[Listed records]
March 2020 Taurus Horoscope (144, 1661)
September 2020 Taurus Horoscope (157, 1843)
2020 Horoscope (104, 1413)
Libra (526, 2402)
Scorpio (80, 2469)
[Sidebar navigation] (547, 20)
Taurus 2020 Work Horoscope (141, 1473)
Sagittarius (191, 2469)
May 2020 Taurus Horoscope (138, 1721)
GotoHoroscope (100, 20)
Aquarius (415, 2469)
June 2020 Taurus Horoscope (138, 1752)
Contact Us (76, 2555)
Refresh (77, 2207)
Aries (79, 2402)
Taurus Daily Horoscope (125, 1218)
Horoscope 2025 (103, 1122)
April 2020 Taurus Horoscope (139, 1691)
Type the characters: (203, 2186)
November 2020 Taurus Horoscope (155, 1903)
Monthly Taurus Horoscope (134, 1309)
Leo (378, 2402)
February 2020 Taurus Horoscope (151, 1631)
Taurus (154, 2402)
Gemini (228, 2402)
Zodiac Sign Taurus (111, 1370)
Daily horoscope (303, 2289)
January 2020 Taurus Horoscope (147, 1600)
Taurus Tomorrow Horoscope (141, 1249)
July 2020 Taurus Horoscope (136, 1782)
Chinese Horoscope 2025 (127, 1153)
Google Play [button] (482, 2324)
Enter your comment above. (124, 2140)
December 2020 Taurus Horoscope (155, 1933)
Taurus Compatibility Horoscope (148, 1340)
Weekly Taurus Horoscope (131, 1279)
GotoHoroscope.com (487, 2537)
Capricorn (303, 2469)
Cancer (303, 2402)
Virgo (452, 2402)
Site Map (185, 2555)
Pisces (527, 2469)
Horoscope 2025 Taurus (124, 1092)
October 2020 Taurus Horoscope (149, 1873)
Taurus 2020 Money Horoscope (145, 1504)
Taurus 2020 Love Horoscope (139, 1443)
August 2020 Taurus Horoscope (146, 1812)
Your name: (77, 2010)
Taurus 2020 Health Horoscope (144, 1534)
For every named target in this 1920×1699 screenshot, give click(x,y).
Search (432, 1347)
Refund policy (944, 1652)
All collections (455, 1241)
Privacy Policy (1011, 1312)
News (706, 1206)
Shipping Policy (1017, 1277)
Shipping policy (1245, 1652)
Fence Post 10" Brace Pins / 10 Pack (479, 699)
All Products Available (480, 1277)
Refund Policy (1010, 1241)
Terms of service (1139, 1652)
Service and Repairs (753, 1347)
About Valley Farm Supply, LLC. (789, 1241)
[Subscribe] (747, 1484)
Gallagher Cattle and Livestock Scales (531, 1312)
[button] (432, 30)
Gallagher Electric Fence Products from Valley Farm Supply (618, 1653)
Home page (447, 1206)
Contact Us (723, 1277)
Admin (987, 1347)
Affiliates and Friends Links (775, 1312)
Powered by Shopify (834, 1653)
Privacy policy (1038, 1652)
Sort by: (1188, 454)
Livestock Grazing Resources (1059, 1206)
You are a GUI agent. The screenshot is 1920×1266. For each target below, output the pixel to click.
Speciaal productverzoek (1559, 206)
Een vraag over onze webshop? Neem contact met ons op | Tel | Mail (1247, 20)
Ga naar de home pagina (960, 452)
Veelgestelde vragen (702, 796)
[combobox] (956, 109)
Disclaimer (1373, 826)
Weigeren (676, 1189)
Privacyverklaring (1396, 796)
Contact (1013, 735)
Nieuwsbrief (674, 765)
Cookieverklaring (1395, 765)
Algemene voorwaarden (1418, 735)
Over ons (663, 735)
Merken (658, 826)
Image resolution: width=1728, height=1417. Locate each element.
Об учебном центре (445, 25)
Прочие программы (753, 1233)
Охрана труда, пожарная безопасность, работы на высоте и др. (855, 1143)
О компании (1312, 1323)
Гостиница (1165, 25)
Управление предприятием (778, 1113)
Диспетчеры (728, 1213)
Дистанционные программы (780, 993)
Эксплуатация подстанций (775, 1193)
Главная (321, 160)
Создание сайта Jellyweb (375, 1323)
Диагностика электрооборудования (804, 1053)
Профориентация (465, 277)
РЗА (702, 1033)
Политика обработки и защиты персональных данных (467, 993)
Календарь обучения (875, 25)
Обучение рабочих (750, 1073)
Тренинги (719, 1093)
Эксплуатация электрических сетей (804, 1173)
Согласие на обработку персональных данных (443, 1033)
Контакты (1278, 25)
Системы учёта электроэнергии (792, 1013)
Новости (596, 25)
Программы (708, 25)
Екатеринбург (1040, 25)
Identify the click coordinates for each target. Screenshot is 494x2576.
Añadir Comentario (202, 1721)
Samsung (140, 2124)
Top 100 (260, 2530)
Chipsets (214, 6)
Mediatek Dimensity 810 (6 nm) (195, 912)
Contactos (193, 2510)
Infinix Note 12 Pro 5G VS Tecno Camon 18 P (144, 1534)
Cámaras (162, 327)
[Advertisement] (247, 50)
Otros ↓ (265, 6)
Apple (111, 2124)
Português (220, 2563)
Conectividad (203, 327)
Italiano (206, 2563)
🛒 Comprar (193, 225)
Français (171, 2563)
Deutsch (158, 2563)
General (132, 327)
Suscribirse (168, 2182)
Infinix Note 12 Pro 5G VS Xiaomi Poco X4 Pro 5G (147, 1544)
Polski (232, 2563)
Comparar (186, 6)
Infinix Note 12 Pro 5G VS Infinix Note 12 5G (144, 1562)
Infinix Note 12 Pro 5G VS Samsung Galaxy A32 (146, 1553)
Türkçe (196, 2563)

[Work required] Your answer should be the lines above, from the line containing "Ga naar de home pagina (960, 452)" up to and including the line containing "Прочие программы (753, 1233)", reproduced exactly and with nothing else.

[Answer below]
Ga naar de home pagina (960, 452)
Veelgestelde vragen (702, 796)
[combobox] (956, 109)
Disclaimer (1373, 826)
Weigeren (676, 1189)
Privacyverklaring (1396, 796)
Contact (1013, 735)
Nieuwsbrief (674, 765)
Cookieverklaring (1395, 765)
Algemene voorwaarden (1418, 735)
Over ons (663, 735)
Merken (658, 826)
Image resolution: width=1728, height=1417. Locate each element.
Об учебном центре (445, 25)
Прочие программы (753, 1233)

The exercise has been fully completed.